**Goal of the exercise:**
Below are the records; they must be reproduced verbatim.

++++

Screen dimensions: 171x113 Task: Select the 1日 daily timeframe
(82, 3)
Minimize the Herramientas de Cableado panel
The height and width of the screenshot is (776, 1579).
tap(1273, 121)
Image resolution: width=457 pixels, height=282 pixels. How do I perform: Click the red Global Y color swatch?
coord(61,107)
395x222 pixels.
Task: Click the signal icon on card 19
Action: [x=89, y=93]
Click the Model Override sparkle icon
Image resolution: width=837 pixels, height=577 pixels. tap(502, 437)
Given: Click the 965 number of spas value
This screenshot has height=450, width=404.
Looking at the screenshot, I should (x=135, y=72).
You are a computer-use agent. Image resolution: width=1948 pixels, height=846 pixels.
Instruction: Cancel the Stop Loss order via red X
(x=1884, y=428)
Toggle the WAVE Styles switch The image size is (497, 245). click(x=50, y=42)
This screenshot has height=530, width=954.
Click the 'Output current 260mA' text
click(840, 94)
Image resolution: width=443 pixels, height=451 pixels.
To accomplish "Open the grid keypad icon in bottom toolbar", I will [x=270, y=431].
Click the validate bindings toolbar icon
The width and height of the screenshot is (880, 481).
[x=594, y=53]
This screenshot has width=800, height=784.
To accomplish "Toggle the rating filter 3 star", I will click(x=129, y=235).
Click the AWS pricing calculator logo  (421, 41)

++++

**Solution to this exercise:**
Screen dimensions: 171x113 Task: Select the 1日 daily timeframe
(82, 3)
Minimize the Herramientas de Cableado panel
The height and width of the screenshot is (776, 1579).
tap(1273, 121)
Image resolution: width=457 pixels, height=282 pixels. How do I perform: Click the red Global Y color swatch?
coord(61,107)
395x222 pixels.
Task: Click the signal icon on card 19
Action: [x=89, y=93]
Click the Model Override sparkle icon
Image resolution: width=837 pixels, height=577 pixels. tap(502, 437)
Given: Click the 965 number of spas value
This screenshot has height=450, width=404.
Looking at the screenshot, I should (x=135, y=72).
You are a computer-use agent. Image resolution: width=1948 pixels, height=846 pixels.
Instruction: Cancel the Stop Loss order via red X
(x=1884, y=428)
Toggle the WAVE Styles switch The image size is (497, 245). click(x=50, y=42)
This screenshot has height=530, width=954.
Click the 'Output current 260mA' text
click(840, 94)
Image resolution: width=443 pixels, height=451 pixels.
To accomplish "Open the grid keypad icon in bottom toolbar", I will [x=270, y=431].
Click the validate bindings toolbar icon
The width and height of the screenshot is (880, 481).
[x=594, y=53]
This screenshot has width=800, height=784.
To accomplish "Toggle the rating filter 3 star", I will click(x=129, y=235).
Click the AWS pricing calculator logo  (421, 41)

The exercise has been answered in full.